> INSTRUCTIONS TO FOLLOW: Although the records contain pictures, print none of them; print exactly the lines from the one with "Task: Open the File menu button" through the last line.

┄┄┄┄┄┄┄┄┄┄

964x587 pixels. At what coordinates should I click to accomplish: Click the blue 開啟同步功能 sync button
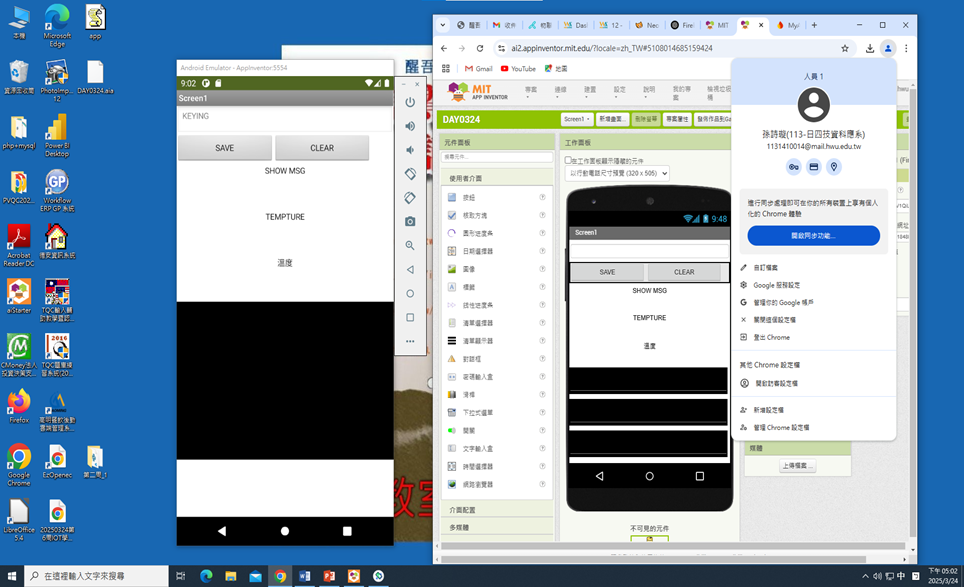(813, 236)
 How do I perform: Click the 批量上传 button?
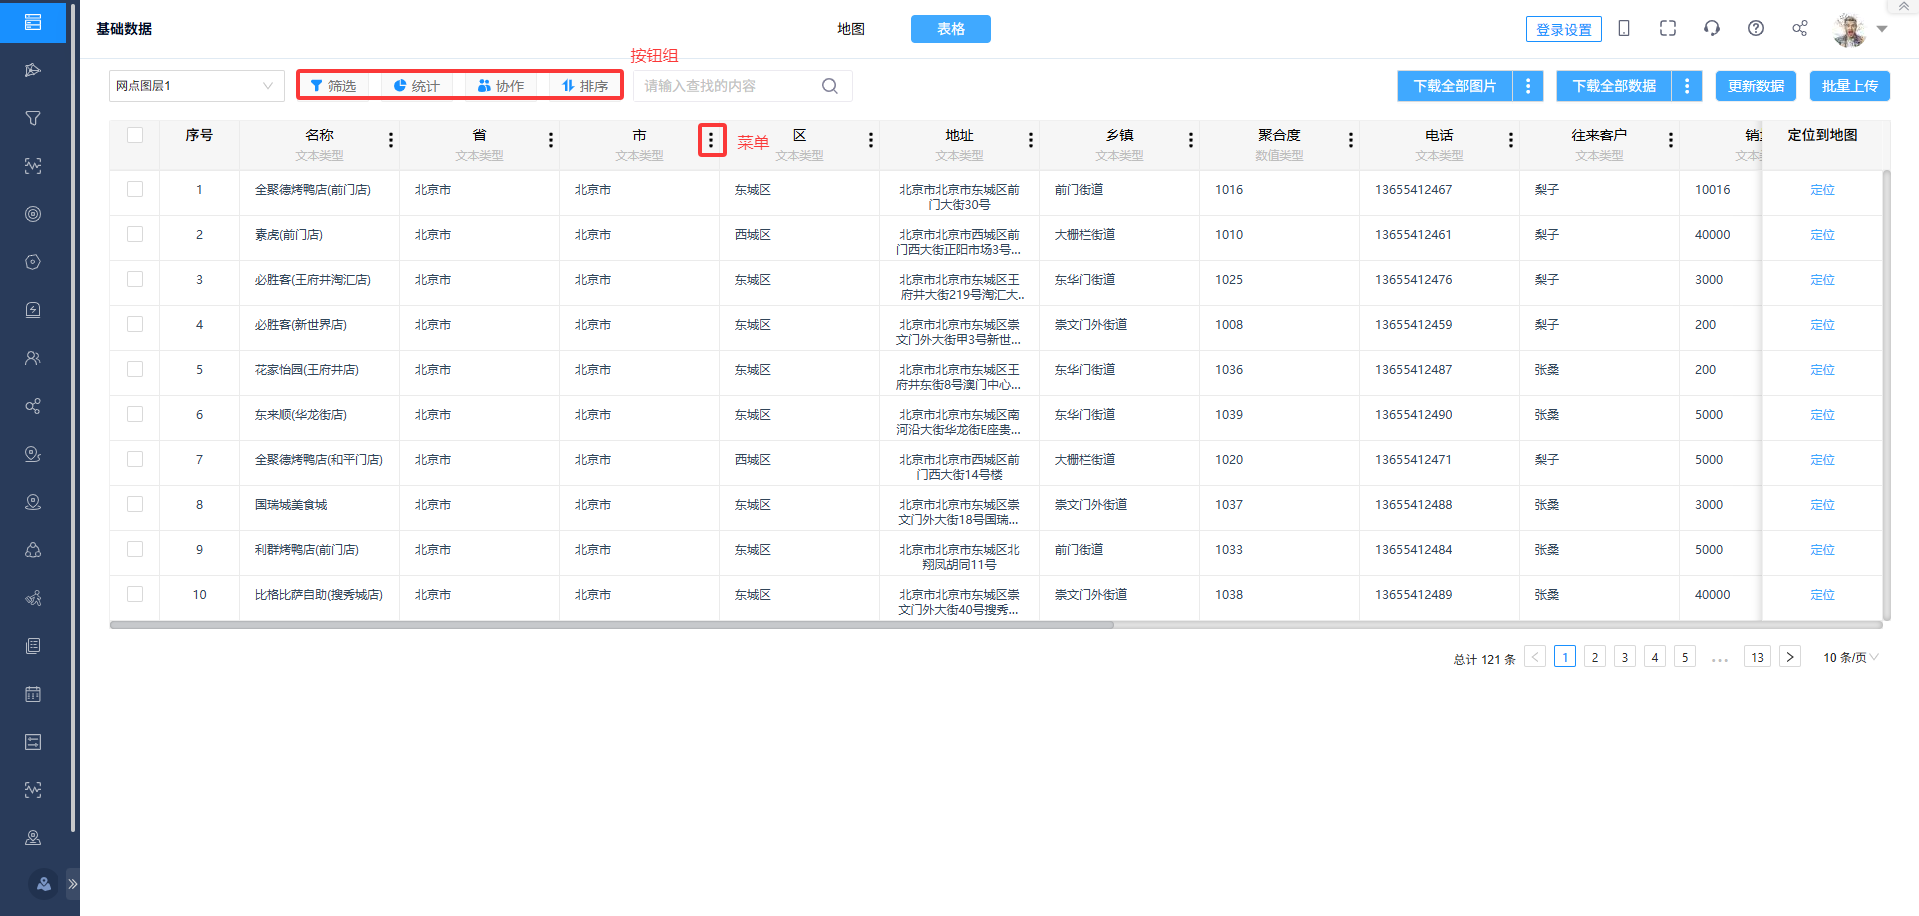click(1849, 86)

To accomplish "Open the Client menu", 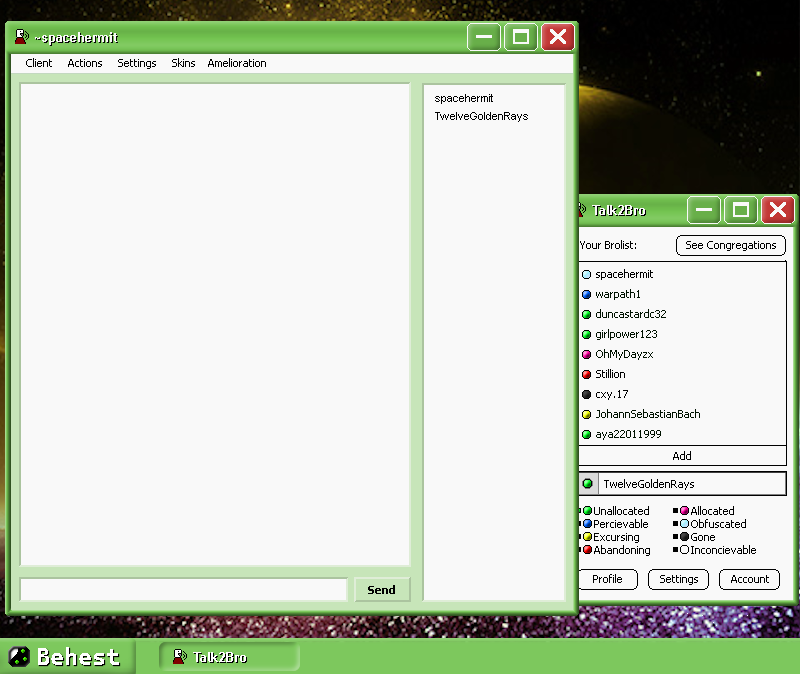I will [39, 63].
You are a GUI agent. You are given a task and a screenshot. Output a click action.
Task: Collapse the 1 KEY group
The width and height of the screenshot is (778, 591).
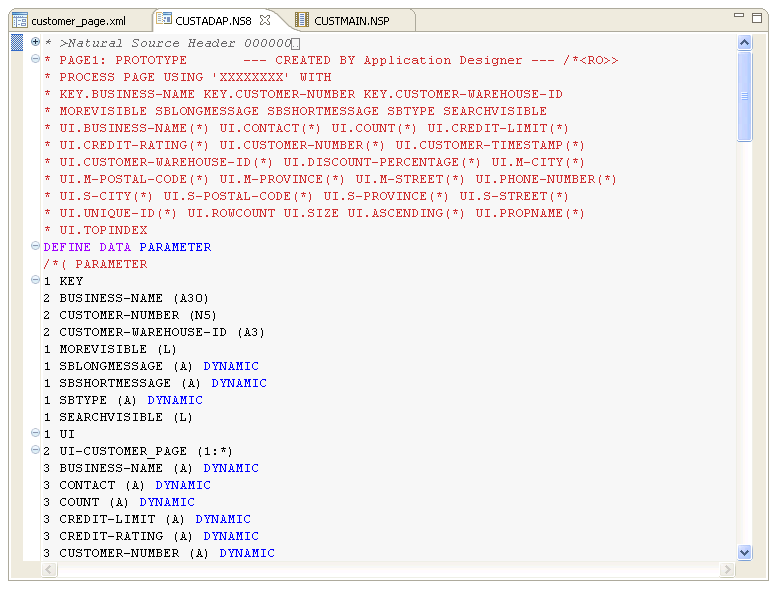point(36,281)
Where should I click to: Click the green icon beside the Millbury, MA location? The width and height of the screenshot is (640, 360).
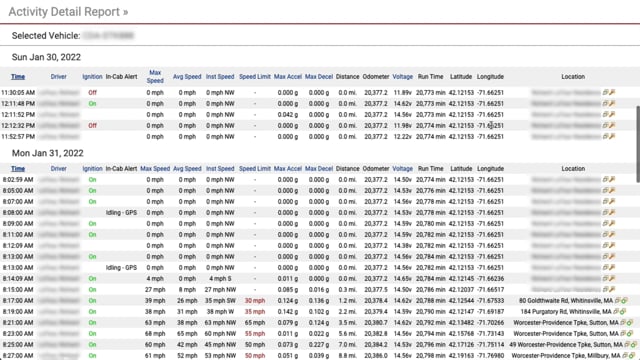coord(632,356)
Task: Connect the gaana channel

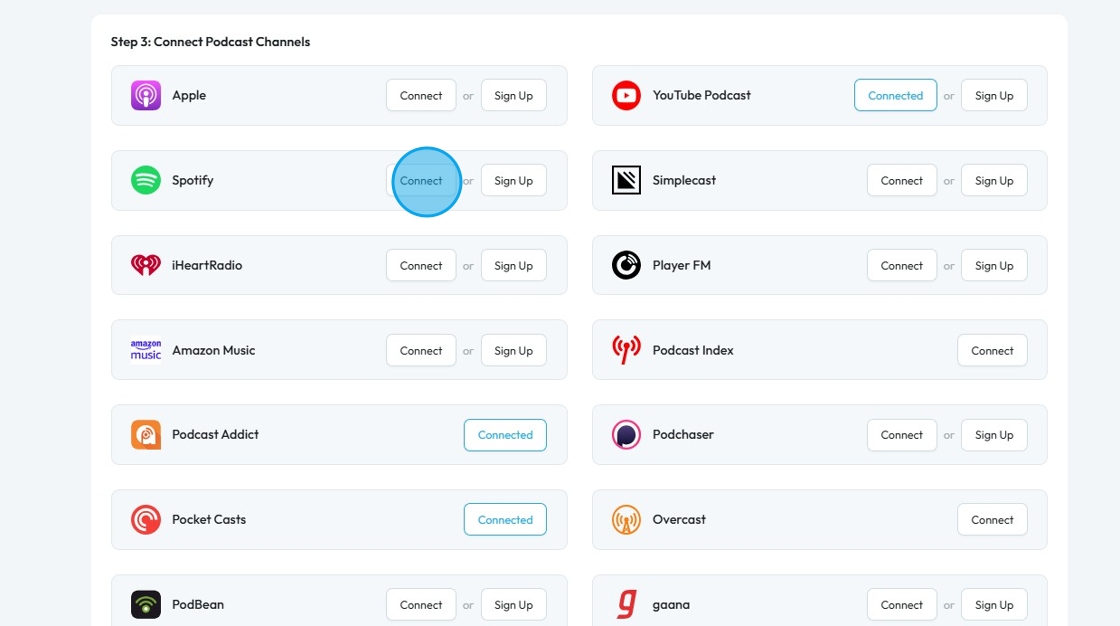Action: tap(901, 605)
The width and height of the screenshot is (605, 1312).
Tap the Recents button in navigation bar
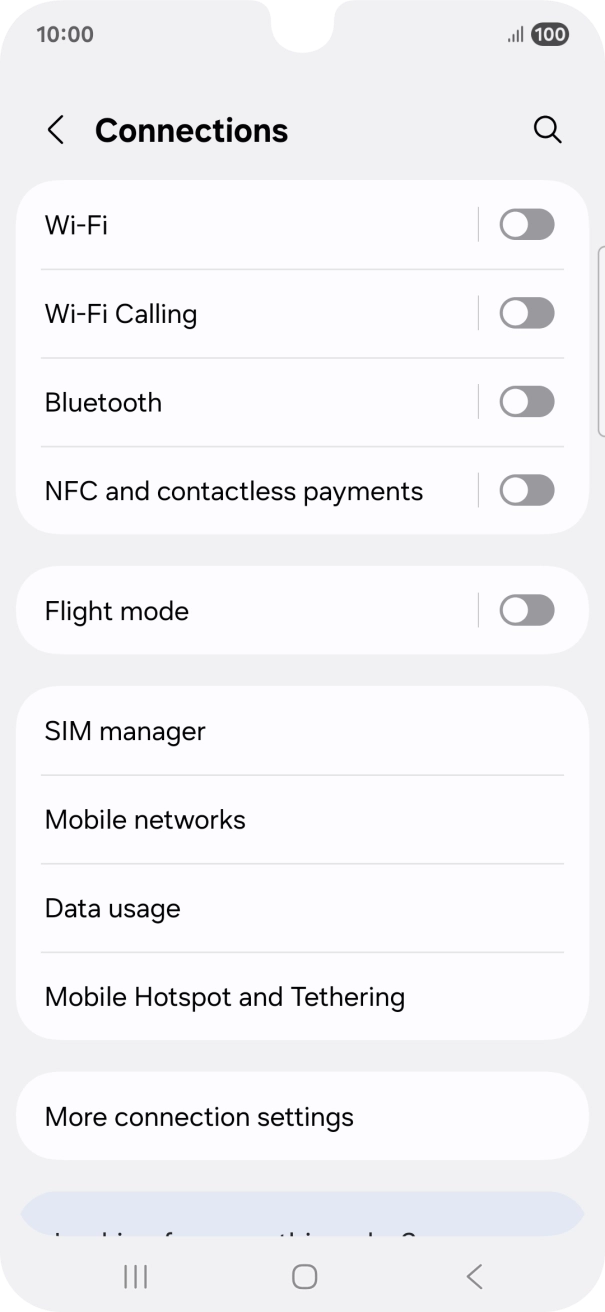click(134, 1277)
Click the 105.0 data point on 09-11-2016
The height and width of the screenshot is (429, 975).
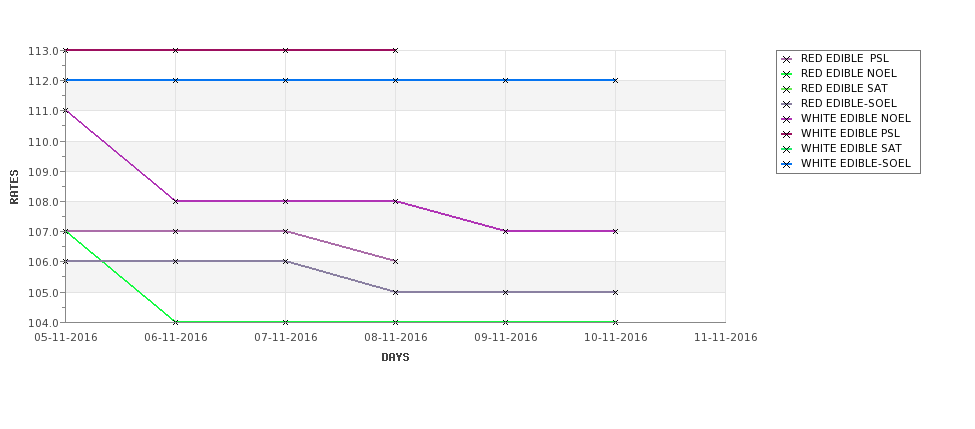coord(506,292)
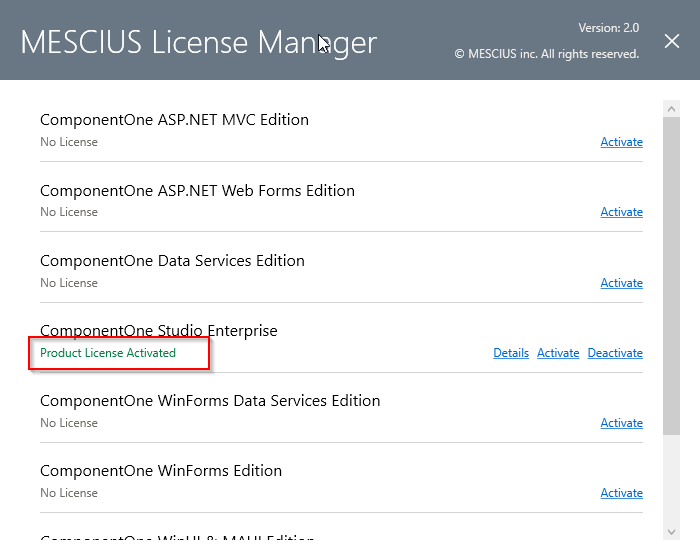Image resolution: width=700 pixels, height=560 pixels.
Task: Click the scrollbar down arrow
Action: (x=671, y=531)
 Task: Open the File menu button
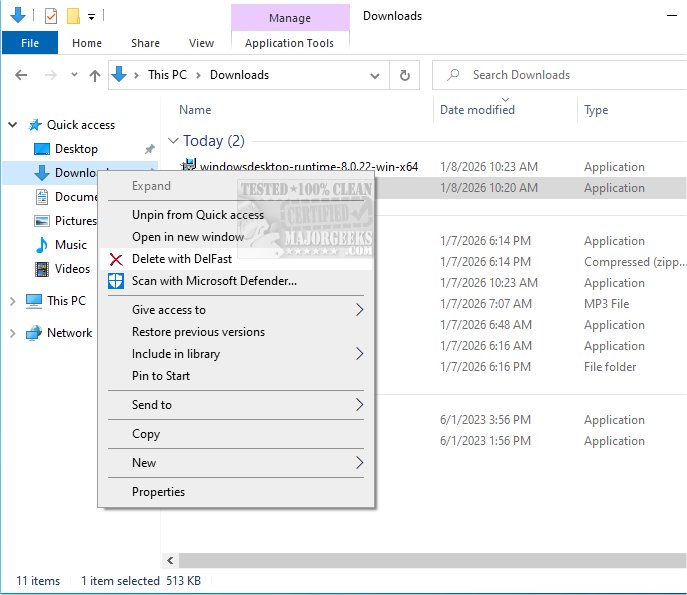point(30,43)
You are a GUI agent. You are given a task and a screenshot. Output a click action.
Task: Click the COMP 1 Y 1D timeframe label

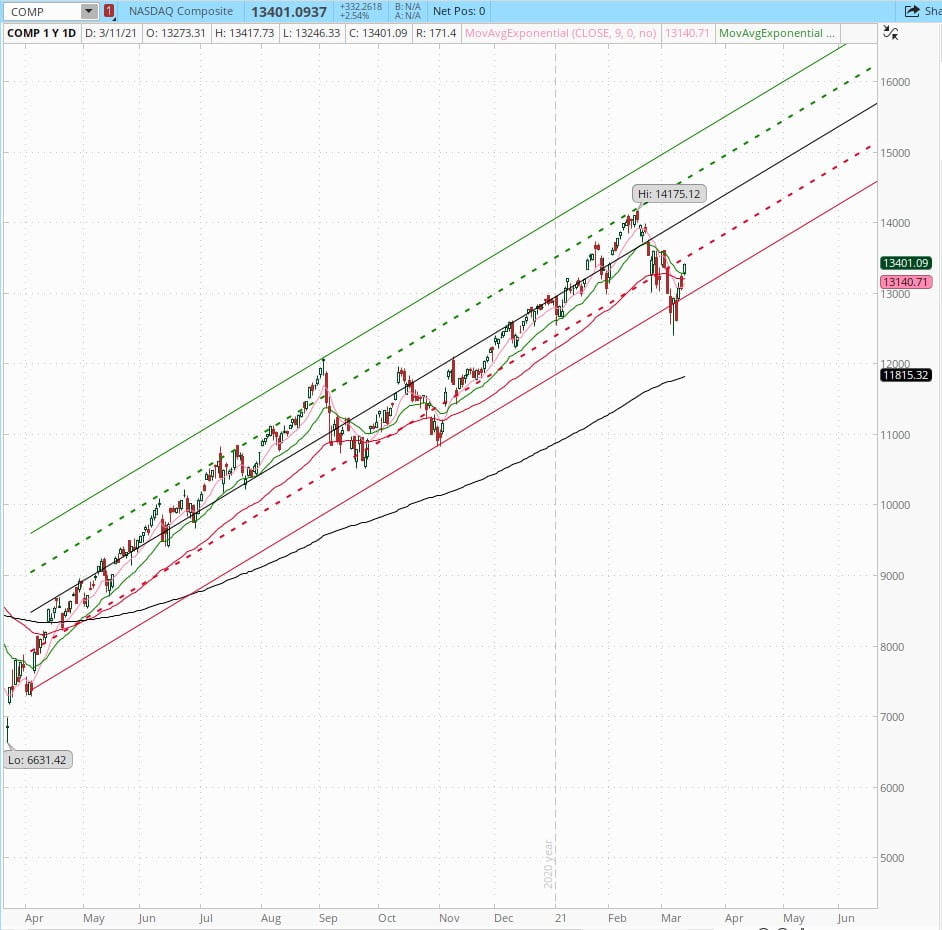click(x=41, y=33)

┄┄┄┄┄┄┄┄┄┄

> TASK ANSWER:
 Task: Open the File menu button
point(30,43)
You are a GUI agent. You are given a task and a screenshot. Output a click action.
Task: Click the COMP 1 Y 1D timeframe label

click(x=41, y=33)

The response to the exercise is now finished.